La Saeima adopte la déclaration sur le génocide perpétré contre les Arménien sous l’Empire ottoman

(06.05.2021.)

La Saeima a adopté, jeudi 6 mai, la déclaration sur le génocide perpétré contre les Arméniens sous l’Empire ottoman; elle rend hommage à la mémoire des victimes et honore les survivants du génocide arménien.

Elle fait valoir que la Lettonie condamne tout crime contre l’humanité, et est consciente de son devoir de reconnaître l’existence de ces crimes, dans le but d’en éviter toute résurgence.

M. Rihards Kols, président de la Commission des affaires étrangères a indiqué: “La version de la déclaration avancée et soutenue par la Commission des affaire étrangères est le fruit de discussions, de recherches et de réflexions auxquelles ont participé des diplomates, des historiens et des chercheurs. Le génocide arménien ne pourra jamais être constaté au niveau de jure: conformément à la Convention de Vienne, il n’est plus possible de statuer à nouveau sur ledit crime.
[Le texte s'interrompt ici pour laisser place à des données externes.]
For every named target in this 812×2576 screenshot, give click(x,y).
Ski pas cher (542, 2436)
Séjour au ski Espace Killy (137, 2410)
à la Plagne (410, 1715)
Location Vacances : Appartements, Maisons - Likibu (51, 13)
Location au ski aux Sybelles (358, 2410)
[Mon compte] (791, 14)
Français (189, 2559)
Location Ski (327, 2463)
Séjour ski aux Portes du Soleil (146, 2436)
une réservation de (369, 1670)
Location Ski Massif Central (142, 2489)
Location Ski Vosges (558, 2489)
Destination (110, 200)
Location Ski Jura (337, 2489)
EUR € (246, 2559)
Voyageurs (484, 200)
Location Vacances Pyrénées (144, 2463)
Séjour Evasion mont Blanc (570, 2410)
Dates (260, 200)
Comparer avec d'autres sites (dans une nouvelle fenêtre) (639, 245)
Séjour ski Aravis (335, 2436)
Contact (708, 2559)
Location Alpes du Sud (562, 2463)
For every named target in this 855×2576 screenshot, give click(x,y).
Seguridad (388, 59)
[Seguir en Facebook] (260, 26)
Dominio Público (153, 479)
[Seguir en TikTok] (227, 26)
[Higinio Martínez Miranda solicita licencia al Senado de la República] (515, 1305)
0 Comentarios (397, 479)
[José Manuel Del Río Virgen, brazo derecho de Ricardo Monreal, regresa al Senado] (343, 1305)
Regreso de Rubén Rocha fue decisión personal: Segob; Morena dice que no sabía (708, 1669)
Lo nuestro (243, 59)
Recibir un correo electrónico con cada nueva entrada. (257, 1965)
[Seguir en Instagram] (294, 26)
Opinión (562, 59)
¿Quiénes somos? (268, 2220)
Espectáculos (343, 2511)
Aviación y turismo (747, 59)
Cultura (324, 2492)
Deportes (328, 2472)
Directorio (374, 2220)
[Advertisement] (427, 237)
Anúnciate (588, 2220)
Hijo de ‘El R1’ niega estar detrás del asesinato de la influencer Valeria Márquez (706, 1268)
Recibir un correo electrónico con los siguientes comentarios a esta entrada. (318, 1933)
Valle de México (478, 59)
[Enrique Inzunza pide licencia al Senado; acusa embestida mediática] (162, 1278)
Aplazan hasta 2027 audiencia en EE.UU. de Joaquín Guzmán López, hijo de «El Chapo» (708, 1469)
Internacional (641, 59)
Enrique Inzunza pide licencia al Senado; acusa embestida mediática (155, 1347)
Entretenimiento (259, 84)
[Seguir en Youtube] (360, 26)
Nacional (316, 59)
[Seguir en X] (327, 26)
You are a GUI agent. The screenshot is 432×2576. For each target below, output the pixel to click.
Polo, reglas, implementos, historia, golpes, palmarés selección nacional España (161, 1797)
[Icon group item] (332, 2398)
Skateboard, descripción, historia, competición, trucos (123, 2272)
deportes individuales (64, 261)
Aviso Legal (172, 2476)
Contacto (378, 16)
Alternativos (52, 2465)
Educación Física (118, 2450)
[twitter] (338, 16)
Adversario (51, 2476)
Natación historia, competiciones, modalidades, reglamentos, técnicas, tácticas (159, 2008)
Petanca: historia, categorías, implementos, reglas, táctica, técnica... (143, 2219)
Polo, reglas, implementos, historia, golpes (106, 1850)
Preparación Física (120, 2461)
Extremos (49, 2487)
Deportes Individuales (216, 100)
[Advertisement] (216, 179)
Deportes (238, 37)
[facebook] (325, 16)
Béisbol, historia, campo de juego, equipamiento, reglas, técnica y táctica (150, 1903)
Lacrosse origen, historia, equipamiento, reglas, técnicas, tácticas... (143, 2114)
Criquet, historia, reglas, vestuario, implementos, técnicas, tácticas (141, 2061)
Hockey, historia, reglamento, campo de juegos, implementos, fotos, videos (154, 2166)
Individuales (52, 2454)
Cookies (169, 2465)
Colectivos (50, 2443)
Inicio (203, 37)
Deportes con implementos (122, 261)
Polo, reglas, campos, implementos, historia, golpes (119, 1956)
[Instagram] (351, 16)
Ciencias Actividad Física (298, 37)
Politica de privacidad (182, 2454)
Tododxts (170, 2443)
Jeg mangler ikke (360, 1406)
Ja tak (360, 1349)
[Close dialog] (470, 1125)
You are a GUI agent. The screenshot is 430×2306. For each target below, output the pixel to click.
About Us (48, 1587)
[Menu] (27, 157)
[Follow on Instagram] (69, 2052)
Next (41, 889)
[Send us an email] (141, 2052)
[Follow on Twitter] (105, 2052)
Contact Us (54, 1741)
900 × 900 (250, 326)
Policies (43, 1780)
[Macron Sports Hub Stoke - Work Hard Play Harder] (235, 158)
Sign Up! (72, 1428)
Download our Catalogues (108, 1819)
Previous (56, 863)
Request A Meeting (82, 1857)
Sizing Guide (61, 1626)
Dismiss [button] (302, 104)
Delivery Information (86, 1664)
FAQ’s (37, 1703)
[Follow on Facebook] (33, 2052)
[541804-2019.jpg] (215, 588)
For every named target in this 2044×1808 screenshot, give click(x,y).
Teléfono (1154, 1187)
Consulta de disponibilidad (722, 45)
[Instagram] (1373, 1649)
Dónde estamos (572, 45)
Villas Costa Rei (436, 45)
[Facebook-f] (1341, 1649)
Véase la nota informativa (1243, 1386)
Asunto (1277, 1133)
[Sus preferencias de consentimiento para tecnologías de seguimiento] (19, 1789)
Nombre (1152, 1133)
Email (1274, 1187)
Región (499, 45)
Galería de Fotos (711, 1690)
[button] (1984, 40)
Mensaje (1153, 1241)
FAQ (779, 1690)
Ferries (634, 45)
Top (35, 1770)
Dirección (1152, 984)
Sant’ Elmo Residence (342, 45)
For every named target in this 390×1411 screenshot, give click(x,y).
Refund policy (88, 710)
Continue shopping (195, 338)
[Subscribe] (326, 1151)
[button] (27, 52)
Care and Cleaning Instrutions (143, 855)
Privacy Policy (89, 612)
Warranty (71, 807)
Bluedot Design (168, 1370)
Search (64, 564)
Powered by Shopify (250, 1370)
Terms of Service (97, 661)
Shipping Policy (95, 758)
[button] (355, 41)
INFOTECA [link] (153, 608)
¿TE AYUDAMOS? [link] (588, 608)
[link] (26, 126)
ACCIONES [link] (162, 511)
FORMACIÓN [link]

Reconnaître ou ne pas reconnaître, c’est une question de choix politique. Et cette question n’est pas simple. Le génocide constitue le crime le plus grave contre l’humanité, il n’a aucun délai de prescription. Nous savons ce qui est le crime contre l’humanité, et il est essentiel de ne pas oublier que de tels crimes ont également été perpétrés contre d’autres peuples. Ce n’est pas de la pratique du troc, pas une question d’avantages réciproques ou de petits points politiques insignifiants”.

La Saeima est consciente que du fait des actions des autorités ottomanes, un grand nombre d’Arméniens a été déporté de force vers d’autres régions de l’Empire, en conséquence, la famine, les violences physiques et les massacres ont entraîné la perte de nombreuses vies.  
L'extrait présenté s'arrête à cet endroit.